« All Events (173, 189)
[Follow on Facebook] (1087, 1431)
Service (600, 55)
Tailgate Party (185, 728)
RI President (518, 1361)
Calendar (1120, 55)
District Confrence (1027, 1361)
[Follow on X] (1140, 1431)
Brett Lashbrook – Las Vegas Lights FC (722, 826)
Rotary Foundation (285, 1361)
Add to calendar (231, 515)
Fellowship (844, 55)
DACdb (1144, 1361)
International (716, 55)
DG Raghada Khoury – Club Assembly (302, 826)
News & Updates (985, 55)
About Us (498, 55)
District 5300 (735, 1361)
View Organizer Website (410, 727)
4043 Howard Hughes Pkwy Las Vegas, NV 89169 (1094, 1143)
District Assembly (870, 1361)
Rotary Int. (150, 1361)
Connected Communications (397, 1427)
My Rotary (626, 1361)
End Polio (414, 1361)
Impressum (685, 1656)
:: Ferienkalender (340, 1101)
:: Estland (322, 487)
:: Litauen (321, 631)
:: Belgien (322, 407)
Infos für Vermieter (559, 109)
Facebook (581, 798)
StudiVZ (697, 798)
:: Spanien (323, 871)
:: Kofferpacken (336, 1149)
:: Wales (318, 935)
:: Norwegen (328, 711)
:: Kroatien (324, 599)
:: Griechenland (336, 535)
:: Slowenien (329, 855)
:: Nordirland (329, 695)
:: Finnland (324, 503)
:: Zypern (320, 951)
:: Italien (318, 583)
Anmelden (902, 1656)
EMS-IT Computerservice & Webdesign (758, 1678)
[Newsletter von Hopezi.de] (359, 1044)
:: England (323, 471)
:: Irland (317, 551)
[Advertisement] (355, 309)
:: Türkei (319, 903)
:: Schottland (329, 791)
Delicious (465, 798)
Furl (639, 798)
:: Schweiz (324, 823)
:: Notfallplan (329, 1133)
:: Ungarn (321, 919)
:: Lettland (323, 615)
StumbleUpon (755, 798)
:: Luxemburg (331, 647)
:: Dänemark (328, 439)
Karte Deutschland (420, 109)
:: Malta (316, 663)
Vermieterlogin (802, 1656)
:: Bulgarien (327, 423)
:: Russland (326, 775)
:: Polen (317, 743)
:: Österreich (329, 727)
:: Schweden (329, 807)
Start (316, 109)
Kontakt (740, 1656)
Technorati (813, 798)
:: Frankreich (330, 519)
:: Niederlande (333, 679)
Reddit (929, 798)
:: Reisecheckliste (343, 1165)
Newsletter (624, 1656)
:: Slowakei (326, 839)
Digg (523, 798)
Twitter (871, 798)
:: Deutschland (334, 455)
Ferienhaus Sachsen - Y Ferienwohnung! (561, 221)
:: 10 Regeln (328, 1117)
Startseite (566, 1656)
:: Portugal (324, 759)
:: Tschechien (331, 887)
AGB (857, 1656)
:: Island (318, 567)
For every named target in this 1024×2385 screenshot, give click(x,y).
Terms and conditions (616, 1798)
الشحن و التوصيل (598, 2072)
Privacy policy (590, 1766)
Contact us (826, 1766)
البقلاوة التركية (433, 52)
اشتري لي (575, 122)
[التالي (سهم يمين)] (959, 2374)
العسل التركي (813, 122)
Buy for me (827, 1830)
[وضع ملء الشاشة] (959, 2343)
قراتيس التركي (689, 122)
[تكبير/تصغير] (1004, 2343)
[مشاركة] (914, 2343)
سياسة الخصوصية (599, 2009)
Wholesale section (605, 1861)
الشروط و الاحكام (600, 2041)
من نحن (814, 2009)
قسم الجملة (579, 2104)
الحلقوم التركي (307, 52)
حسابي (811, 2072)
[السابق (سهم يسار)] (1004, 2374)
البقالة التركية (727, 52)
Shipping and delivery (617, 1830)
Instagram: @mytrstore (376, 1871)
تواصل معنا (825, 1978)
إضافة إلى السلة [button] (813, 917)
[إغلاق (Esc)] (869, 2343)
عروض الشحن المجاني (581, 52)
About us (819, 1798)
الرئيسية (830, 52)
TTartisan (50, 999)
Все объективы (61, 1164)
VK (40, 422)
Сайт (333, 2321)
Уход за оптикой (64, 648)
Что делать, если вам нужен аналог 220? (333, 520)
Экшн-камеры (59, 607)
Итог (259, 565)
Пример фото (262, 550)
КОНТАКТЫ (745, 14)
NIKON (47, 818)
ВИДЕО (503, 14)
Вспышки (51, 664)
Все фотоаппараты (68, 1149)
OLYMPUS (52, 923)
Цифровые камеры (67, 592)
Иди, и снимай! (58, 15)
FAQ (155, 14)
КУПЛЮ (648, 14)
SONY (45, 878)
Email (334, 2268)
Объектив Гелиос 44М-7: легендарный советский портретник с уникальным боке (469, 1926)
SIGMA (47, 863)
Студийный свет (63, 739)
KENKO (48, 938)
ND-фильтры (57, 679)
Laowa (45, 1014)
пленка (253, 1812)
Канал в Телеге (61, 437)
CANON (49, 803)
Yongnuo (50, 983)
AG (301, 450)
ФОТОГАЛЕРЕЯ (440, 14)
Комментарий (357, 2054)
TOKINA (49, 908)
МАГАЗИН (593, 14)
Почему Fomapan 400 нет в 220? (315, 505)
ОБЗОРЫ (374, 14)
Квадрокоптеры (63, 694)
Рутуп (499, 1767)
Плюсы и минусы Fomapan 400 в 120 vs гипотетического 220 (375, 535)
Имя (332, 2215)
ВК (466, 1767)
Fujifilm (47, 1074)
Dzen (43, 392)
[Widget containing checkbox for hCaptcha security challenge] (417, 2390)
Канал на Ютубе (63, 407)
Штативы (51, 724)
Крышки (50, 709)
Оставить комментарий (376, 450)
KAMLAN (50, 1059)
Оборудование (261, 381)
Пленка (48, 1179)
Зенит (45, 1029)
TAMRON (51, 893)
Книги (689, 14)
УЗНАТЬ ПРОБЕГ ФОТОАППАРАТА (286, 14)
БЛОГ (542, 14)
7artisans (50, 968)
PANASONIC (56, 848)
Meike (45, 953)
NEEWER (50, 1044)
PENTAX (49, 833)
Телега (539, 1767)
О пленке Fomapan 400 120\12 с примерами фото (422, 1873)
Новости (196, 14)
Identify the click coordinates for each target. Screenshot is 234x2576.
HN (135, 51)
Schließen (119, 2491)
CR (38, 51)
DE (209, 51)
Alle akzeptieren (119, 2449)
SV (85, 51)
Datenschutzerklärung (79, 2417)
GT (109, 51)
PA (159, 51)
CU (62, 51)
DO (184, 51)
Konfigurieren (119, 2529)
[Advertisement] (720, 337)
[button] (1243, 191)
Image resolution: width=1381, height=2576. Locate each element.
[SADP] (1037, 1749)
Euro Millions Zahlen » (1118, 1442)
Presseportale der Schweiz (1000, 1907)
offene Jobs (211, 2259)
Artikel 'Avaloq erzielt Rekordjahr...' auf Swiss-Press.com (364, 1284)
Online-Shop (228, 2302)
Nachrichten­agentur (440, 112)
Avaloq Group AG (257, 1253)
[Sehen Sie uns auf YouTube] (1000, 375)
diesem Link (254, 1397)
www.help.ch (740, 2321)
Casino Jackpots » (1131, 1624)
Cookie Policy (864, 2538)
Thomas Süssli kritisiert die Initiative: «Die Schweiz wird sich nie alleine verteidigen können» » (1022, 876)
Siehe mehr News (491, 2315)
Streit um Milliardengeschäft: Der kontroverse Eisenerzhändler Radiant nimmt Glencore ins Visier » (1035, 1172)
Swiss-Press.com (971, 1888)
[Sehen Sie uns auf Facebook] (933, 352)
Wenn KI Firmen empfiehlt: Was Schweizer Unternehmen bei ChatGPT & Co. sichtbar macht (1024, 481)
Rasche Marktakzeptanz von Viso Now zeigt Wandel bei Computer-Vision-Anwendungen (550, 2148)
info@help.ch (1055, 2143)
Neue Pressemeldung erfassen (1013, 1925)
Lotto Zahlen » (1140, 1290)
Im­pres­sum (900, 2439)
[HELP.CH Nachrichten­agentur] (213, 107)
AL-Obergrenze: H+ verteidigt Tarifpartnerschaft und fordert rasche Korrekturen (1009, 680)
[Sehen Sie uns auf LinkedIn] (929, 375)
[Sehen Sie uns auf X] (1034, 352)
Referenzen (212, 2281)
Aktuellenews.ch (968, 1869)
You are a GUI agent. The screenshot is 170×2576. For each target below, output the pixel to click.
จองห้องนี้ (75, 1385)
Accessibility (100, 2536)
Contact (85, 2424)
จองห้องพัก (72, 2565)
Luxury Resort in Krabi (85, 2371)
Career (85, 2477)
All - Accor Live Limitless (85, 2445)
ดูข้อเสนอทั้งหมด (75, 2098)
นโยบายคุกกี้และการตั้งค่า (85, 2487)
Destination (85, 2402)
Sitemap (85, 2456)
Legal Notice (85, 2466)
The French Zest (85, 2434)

▶ [WHAT YOU HAVE TO DO] The lines above starting at the one that contains "International (716, 55)" and ending at the one that contains "Frankreich (330, 519)" must be transcribed exactly, and no other lines may appear.

▶ [RESPONSE BELOW]
International (716, 55)
DG Raghada Khoury – Club Assembly (302, 826)
News & Updates (985, 55)
About Us (498, 55)
District 5300 (735, 1361)
View Organizer Website (410, 727)
4043 Howard Hughes Pkwy Las Vegas, NV 89169 (1094, 1143)
District Assembly (870, 1361)
Rotary Int. (150, 1361)
Connected Communications (397, 1427)
My Rotary (626, 1361)
End Polio (414, 1361)
Impressum (685, 1656)
:: Ferienkalender (340, 1101)
:: Estland (322, 487)
:: Litauen (321, 631)
:: Belgien (322, 407)
Infos für Vermieter (559, 109)
Facebook (581, 798)
StudiVZ (697, 798)
:: Spanien (323, 871)
:: Kofferpacken (336, 1149)
:: Wales (318, 935)
:: Norwegen (328, 711)
:: Kroatien (324, 599)
:: Griechenland (336, 535)
:: Slowenien (329, 855)
:: Nordirland (329, 695)
:: Finnland (324, 503)
:: Zypern (320, 951)
:: Italien (318, 583)
Anmelden (902, 1656)
EMS-IT Computerservice & Webdesign (758, 1678)
[Newsletter von Hopezi.de] (359, 1044)
:: England (323, 471)
:: Irland (317, 551)
[Advertisement] (355, 309)
:: Türkei (319, 903)
:: Schottland (329, 791)
Delicious (465, 798)
Furl (639, 798)
:: Schweiz (324, 823)
:: Notfallplan (329, 1133)
:: Ungarn (321, 919)
:: Lettland (323, 615)
StumbleUpon (755, 798)
:: Luxemburg (331, 647)
:: Dänemark (328, 439)
Karte Deutschland (420, 109)
:: Malta (316, 663)
Vermieterlogin (802, 1656)
:: Bulgarien (327, 423)
:: Russland (326, 775)
:: Polen (317, 743)
:: Österreich (329, 727)
:: Schweden (329, 807)
Start (316, 109)
Kontakt (740, 1656)
Technorati (813, 798)
:: Frankreich (330, 519)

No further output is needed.